7. The ship collision avoidance identification and path planning method based on ship-shore cooperation according to claim 1, characterized in that, If the collision risk exceeds a preset value, the predicted flight trajectory data, second positioning data, collision risk, and pre-set safe encounter distance constraints are analyzed based on the A* algorithm to determine a collision avoidance path. The collision avoidance path includes a heading, speed, and a sequence of turning points, specifically: Vessels with a collision risk greater than the preset value are designated as collision avoidance planning vessels. Based on the second positioning data and predicted navigation trajectory data, the electronic nautical chart model of the target waters is discretized into grid nodes. The grid position in front of the collision avoidance planning vessel is taken as the starting node, and the grid position in the preset collision avoidance waypoint set is taken as the target node. Construct a path search cost function for the A* algorithm. The cost function includes the actual travel cost from the starting node to the current node and the expected travel cost from the current node to the target node estimated by the heuristic function. The pre-set safe encounter distance constraint is transformed into a penalty term in the cost function. In the grid model, the grid occupied by the predicted future navigation trajectory data of the collision avoidance planning vessel and surrounding vessels is marked as a dynamic obstacle area. Based on the A* algorithm, starting from the starting node, the total cost of adjacent grid nodes is iteratively evaluated. The node with the minimum total cost is added to the optimal path set, and the current node is updated to generate a collision avoidance path composed of a sequence of grid nodes. Based on the sequence of grid nodes traversed by the initial collision avoidance path, calculate the heading changes between adjacent nodes and the required speed adjustments, and output a collision avoidance path containing the heading, speed, and turning point sequence.
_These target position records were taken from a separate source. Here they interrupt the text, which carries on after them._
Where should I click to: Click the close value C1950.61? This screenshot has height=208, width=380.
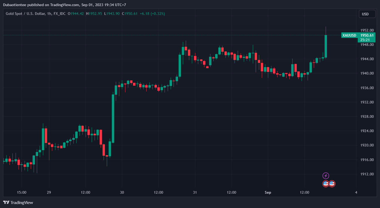click(x=130, y=14)
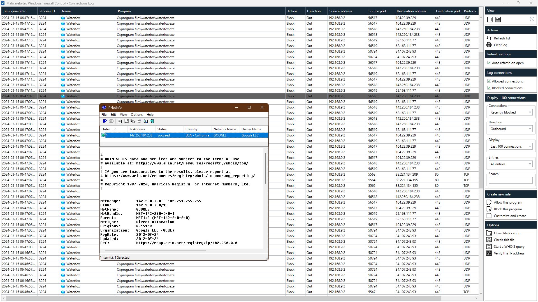Open the Last 100 connections dropdown

click(511, 147)
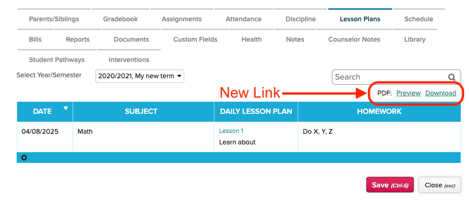Viewport: 469px width, 205px height.
Task: Open the Interventions tab
Action: coord(129,60)
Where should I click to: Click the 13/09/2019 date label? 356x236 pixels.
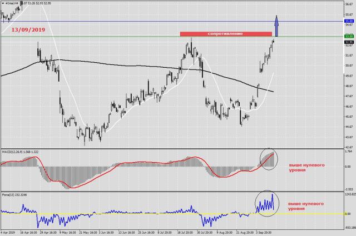pos(26,29)
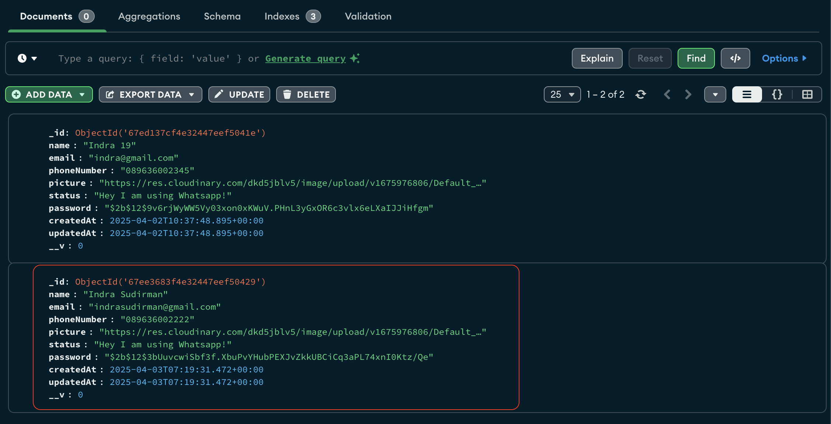This screenshot has height=424, width=831.
Task: Open the Indexes tab
Action: 282,16
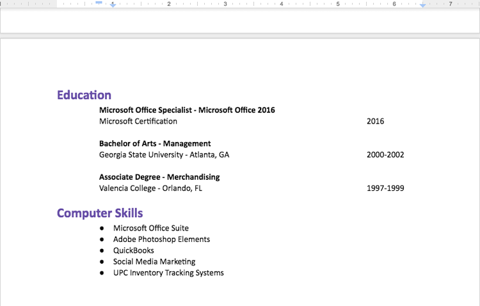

8. A ship collision avoidance identification and path planning system based on ship-shore cooperation, characterized in that, The ship collision avoidance identification and path planning system based on ship-shore cooperation includes a storage unit and a processor. The storage unit includes a ship collision avoidance identification and path planning method program based on ship-shore cooperation. When the ship collision avoidance identification and path planning method program based on ship-shore cooperation is executed by the processor, it implements the steps of the ship collision avoidance identification and path planning method based on ship-shore cooperation as described in any one of claims 1 to 7.